Ray Tune: Get mean of all progress.csv files of certain arrangement

I’m using ray.tune.run to compare the performance of several different arrangements of options. This works for me, and I’m able to see the final metrics in tune_analysis.csv, which is good. But each trial also has a progress.csvfile with interesting information.

Here’s what I want: After ray.tune.run, I want to take all the progress.csv files from each of the trials. Say that for each arrangement of options, there are 10 samples, i.e. 10 trials. I want to take the 10 progress.csv files from the 10 trials, and make an average CSV file, containing the average value for each cell in the 10 files.

While I could write code that finds these progress.csv files by browsing the directory tree, I wonder if Ray Tune provides a better way?

Thanks,
Ram.

Hi @cool-RR,

This is possible with the ResultGrid API. This guide shows you how to access the history of reported metrics (which are stored inside the progress.csv file) for each trial as a pandas dataframe, which should allow you to take the mean/perform the operations you’re looking for.: Analyzing Tune Experiment Results — Ray 3.0.0.dev0.

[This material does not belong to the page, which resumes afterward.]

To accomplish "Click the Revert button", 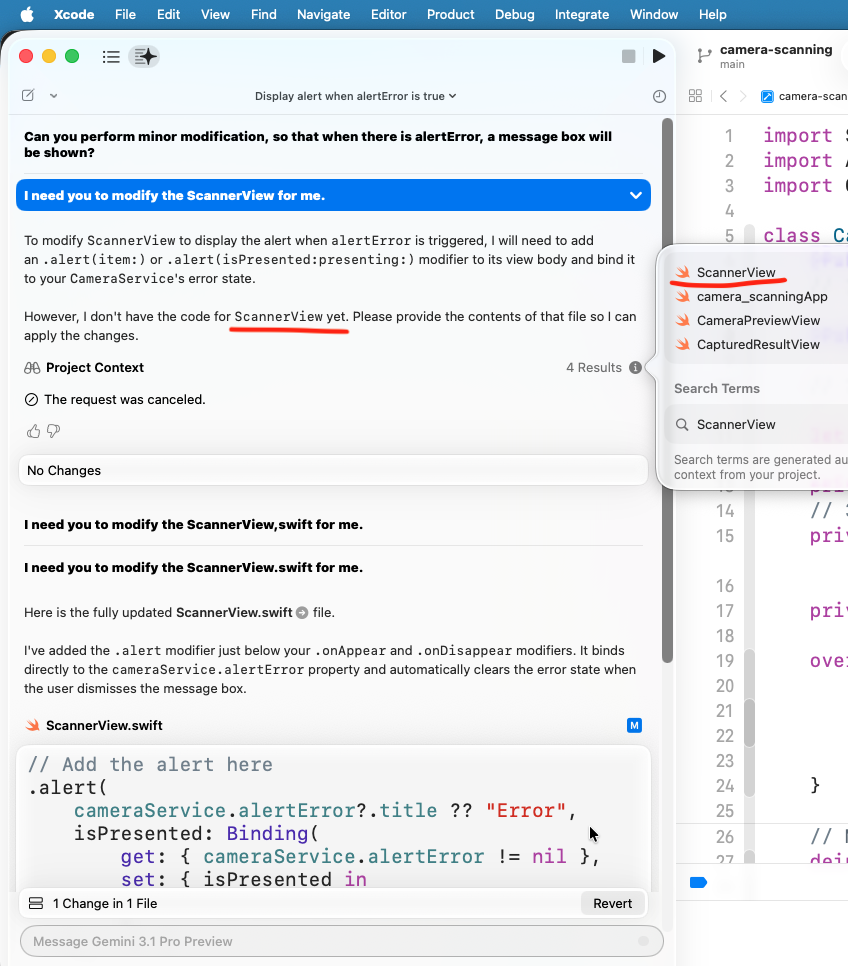I will tap(612, 903).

It looks like you’re using the old tune.run API, which outputs an ExperimentAnalysis instead. You can wrap it with ResultGrid to follow along with the guide.

analysis = tune.run(...)
result_grid =  ResultGrid(analysis)

If you want to look at results from an experiment that has already finished, you can access the results with the following API:

experiment_directory = "path/to/your/experiment"
restored_tuner = Tuner.restore(experiment_directory)
result_grid = restored_tuner.get_results()

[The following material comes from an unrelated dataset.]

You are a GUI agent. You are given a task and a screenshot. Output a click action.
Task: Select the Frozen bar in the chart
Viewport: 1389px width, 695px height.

Thank you Justin. I see that you linked to pages from the Ray 3 documentation, and at least one of them doesn’t have a parallel in the Ray 2.1.0 documentation. Is this functionality fully available in Ray 2.1.0? I’m not quite ready to upgrade yet.

Hi @cool-RR,

Yes, the guide was added more recently, but all of the ResultGrid functionality is there in 2.1.0.

Also, the Ray 3.0.0dev is just the nightly branch name - we’re still on version 2.x! Upgrading to the latest 2.2 shouldn’t require many changes if any.

I understand. Thank you for your help.

Another question about this: My Tune run takes several days. How can I get partial results for my ResultGrid as the program is still running?

You can just use the code above on the experiment directory:

experiment_directory = "path/to/your/experiment"
restored_tuner = Tuner.restore(experiment_directory)
result_grid = restored_tuner.get_results()